忍者の末裔・イン・ラブ
俺の先祖は戦国時代から続く伊賀忍者の家系だった。俺自身は正式に忍者の修行をしたわけではないが、例えば足音を立てずに歩くとか、食事は素早く済ませるだとか、我が家では当たり前にやっていたことが普通の家ではそうではないことに長らく気づかないまま大きくなった。
大学生になって上京して通い始めた東京の郊外のキャンパスで、俺と同じく全く足音を立てずに歩く女性を見つけた時には随分と驚いたものだ。それがノブコだった。ノブコは甲賀忍者の家系だった。学科こそ違ったが、同じような境遇で育った2人が同じ大学、同じ学年で一緒になるという奇跡。俺たちはたちまち惹かれ合い、程なくして交際するに至った。
デートも忍者らしく、俺たちは人目を忍んで会った。講義も終わって誰もいなくなった大学のグラウンドに忍び込んだり、テーマパークの人混みの間を縫って素早く駆け抜けたり、井の頭公園でスワンボートに乗ったのは、何だか水蜘蛛の術みたいで楽しかった。初めて結ばれた夜のことも忘れられない。優しくキスを交わして彼女をベッドに押し倒すと、照れた彼女は身代わりの術を使って丸太に替わっていた。あまりにも鮮やかな身代わりの術。俺はますますノブコのことが好きになった。
本家のばあちゃんは今年で98歳になる。ばあちゃんに会うたび、「お前は私が見てきた中でもピカイチに忍者の素質があるよ。世が世なら立派な忍者になったろうにねぇ…」と言われてきた。正直自分でもそう思う。だがノブコは、そんな俺以上に完璧な才能を持った素晴らしい忍者だった。俺は同じ忍者として誰よりもノブコを尊敬しているし、同時に一人の女性としてノブコを心の底から愛している。

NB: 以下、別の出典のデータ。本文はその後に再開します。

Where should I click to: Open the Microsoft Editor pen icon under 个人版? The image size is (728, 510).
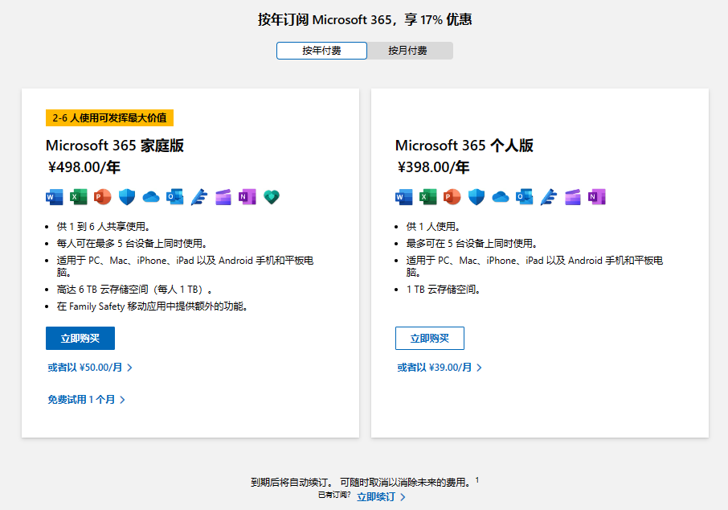click(x=548, y=196)
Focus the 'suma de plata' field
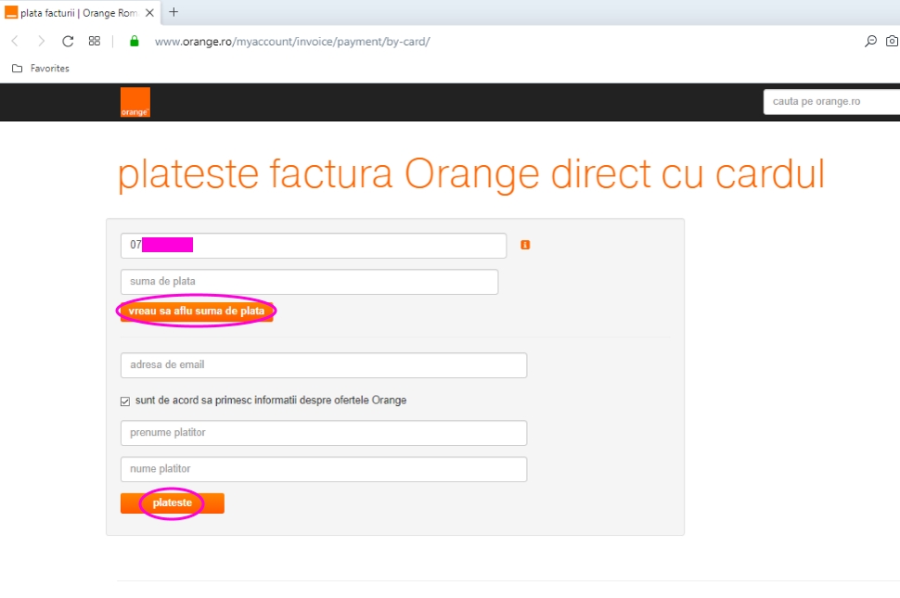 tap(309, 282)
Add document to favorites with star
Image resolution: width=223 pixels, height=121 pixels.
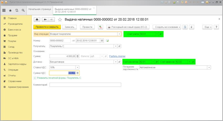pyautogui.click(x=60, y=19)
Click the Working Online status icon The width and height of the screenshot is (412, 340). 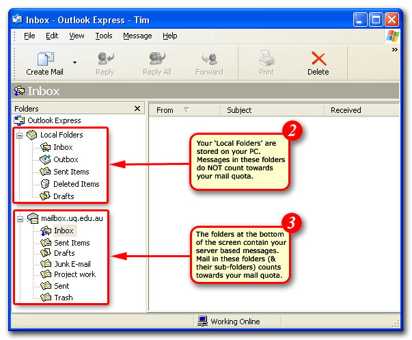click(202, 321)
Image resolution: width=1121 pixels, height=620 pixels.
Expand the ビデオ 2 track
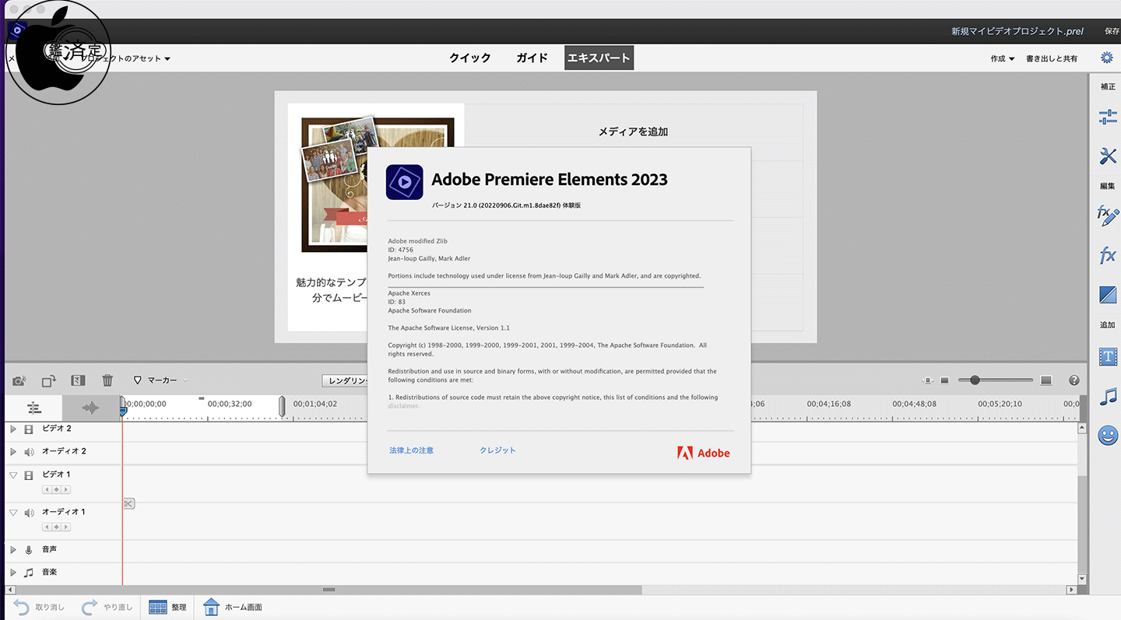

真っ暗な中を手探りで進む体験型イベントの途中で、俺はノブコに結婚を申し込んだ。唐突なプロポーズにノブコは一瞬目を見開いて驚いた様子だったが、すぐに平静を取り戻して、「よろしくお願いします」と応えてくれた。ノブコは頬を赤らめて少し涙も浮かべていた。幾多の奇跡が重なって出会えた運命の人。俺はノブコを一生大切にしようと思っている。